ところで日本の男は「何があっても泣かないもの」とか「泣いてもいいのは自分の母親が亡くなったときだけ」とか言われたりします。
今となっては古い徳目?なのでしょうが。
外国では「男は泣くな!」などという徳目?は、私の知る限りどこにもないのですが、日本にだけそういうのがあるのはなぜでしょう。
(日本以外では男の子に泣くなと強制なんかしないという事実さえみんな知らない)
武士、侍の心得?
いやいや、そんなことは、どうもないらしいです。
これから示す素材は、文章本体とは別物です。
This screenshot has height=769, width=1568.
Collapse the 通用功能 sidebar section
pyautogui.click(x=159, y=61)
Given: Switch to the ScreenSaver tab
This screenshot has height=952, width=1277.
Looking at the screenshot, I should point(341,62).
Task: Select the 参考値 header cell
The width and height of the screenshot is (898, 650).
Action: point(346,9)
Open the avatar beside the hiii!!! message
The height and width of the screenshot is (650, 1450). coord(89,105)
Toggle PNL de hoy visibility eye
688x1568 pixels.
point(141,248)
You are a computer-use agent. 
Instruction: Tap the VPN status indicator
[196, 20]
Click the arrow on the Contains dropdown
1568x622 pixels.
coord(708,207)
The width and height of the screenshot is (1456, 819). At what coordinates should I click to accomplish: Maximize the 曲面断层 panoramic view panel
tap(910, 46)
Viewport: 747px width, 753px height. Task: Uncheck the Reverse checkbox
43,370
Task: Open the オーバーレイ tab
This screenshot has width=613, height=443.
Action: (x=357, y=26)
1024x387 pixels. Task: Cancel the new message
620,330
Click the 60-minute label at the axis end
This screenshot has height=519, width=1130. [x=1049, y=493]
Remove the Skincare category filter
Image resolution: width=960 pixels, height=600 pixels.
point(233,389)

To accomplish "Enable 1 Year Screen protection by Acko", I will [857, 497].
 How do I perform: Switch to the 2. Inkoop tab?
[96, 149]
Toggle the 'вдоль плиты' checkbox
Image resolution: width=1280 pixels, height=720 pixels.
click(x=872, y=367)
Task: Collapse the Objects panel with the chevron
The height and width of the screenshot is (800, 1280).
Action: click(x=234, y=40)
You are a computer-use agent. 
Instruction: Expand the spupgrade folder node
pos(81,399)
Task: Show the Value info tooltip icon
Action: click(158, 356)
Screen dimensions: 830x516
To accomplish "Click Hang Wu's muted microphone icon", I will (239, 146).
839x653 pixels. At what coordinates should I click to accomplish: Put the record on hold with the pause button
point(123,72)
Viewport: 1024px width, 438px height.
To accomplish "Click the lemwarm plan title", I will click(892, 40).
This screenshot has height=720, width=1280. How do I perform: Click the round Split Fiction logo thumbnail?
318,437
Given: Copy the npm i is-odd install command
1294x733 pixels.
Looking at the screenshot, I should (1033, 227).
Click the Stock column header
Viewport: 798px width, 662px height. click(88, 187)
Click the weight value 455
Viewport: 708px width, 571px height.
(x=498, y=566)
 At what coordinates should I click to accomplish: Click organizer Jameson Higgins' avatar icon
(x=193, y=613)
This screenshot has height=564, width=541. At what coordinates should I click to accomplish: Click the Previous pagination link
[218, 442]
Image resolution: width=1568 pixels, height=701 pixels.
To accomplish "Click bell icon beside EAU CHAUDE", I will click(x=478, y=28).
少なくとも江戸時代までは。
江戸期までの文学や芸能では男が普通に涙して、それを恥じる様子は別にないし。
もちろん平安文学に出てくる貴族の男たちはしょっちゅう涙で衣の袖を濡らしています。
侍でも、例えば「平家物語」の中の、一ノ谷の戦いにおいて平家の年若い公達、平敦盛を討ち取った熊谷次郎直実が...
我が子と同じくらいの少年を手にかけるつらさに、涙にくれる場面が出てきます。
荒くれ者揃いの源氏武者の中でも特に「剛の者」として名を馳せた熊谷直実でさえも、普通に泣く。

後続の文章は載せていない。